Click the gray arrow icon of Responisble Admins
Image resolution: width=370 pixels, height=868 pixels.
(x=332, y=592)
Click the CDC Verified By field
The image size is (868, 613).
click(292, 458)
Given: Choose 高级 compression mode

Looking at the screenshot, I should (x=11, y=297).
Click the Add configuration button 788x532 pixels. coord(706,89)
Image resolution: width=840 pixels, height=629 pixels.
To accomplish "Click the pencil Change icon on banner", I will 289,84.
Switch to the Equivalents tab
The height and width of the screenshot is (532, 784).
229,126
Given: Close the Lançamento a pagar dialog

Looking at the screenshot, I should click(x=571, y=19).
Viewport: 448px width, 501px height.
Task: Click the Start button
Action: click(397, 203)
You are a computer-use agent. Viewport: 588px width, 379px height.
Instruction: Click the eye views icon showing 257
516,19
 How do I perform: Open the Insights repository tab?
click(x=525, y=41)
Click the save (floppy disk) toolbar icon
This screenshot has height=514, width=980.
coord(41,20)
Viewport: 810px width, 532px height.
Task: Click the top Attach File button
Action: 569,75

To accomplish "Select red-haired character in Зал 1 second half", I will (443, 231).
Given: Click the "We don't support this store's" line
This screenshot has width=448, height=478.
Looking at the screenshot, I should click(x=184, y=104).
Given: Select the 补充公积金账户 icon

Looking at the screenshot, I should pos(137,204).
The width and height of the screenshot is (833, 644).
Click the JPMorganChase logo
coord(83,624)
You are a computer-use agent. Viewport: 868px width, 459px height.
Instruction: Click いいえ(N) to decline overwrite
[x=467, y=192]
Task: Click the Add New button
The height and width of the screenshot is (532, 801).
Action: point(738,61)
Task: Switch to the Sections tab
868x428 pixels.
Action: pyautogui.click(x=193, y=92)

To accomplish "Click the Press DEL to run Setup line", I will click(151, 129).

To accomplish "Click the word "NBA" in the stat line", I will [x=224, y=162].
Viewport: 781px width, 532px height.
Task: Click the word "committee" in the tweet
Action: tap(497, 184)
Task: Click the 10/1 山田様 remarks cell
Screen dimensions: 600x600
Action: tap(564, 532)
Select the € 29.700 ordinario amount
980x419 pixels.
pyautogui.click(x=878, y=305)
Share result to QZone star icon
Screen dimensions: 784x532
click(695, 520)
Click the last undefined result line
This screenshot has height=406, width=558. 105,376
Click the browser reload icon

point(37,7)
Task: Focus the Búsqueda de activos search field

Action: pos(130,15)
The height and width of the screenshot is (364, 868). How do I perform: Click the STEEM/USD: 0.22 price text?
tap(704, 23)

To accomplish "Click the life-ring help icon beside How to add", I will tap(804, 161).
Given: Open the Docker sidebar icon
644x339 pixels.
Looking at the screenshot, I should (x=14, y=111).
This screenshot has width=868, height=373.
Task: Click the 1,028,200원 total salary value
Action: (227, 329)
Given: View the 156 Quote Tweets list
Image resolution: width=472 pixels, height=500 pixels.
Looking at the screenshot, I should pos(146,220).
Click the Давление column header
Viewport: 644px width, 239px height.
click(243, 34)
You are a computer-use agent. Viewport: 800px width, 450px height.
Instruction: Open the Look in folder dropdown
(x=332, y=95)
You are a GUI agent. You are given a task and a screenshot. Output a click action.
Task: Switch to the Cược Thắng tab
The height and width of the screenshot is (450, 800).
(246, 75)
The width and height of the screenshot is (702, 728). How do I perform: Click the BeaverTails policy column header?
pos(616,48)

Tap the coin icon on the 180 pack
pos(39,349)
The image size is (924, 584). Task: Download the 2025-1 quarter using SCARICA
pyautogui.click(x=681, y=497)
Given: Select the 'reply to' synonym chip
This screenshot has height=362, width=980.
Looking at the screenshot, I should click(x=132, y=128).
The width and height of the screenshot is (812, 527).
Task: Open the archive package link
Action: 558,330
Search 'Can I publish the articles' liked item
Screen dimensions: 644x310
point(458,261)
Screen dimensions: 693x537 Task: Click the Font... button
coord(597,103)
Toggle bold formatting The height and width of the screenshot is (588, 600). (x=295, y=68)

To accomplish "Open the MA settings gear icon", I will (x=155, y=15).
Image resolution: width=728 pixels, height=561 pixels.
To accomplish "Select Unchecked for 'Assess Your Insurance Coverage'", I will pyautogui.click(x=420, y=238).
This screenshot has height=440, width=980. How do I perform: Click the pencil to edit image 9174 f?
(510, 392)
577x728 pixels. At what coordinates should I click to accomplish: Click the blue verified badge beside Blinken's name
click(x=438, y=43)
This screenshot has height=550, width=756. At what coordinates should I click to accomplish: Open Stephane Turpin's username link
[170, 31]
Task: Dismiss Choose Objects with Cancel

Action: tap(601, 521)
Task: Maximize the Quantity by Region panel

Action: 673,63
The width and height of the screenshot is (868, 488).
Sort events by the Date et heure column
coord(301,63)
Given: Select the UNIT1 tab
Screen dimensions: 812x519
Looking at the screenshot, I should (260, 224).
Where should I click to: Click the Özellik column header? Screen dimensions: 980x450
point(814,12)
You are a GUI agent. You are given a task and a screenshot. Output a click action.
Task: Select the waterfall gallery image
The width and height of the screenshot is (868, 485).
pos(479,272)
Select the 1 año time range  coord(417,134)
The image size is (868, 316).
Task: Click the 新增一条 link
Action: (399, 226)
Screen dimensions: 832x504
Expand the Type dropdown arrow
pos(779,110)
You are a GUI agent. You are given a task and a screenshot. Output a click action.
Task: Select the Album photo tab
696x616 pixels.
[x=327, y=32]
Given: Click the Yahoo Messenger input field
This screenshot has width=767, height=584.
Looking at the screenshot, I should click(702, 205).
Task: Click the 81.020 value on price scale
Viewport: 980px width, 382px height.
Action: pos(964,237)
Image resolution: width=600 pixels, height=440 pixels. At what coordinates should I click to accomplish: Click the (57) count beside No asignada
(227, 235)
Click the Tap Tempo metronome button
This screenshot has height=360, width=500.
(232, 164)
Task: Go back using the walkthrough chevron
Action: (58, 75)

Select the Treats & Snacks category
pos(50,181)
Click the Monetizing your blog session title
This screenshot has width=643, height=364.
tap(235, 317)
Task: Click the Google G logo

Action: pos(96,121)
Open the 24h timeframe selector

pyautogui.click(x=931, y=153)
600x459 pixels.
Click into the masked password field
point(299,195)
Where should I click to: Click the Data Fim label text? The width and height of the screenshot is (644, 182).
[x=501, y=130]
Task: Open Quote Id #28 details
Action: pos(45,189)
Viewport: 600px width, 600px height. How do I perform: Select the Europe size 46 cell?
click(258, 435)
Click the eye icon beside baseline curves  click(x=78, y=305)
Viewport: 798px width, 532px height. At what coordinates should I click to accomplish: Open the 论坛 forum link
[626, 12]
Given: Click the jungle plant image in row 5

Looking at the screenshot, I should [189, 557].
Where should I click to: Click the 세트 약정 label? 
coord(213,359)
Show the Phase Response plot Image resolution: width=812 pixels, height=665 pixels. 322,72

§

Aim of the task:
Reproduce the lines of the entries above from the one with "Given: Select the 'reply to' synonym chip" to the one with "Image resolution: width=728", both included, exactly and without any other line.

Reply to the exercise:
Given: Select the 'reply to' synonym chip
This screenshot has height=362, width=980.
Looking at the screenshot, I should click(x=132, y=128).
The width and height of the screenshot is (812, 527).
Task: Open the archive package link
Action: 558,330
Search 'Can I publish the articles' liked item
Screen dimensions: 644x310
point(458,261)
Screen dimensions: 693x537 Task: Click the Font... button
coord(597,103)
Toggle bold formatting The height and width of the screenshot is (588, 600). (x=295, y=68)

To accomplish "Open the MA settings gear icon", I will (x=155, y=15).
Image resolution: width=728 pixels, height=561 pixels.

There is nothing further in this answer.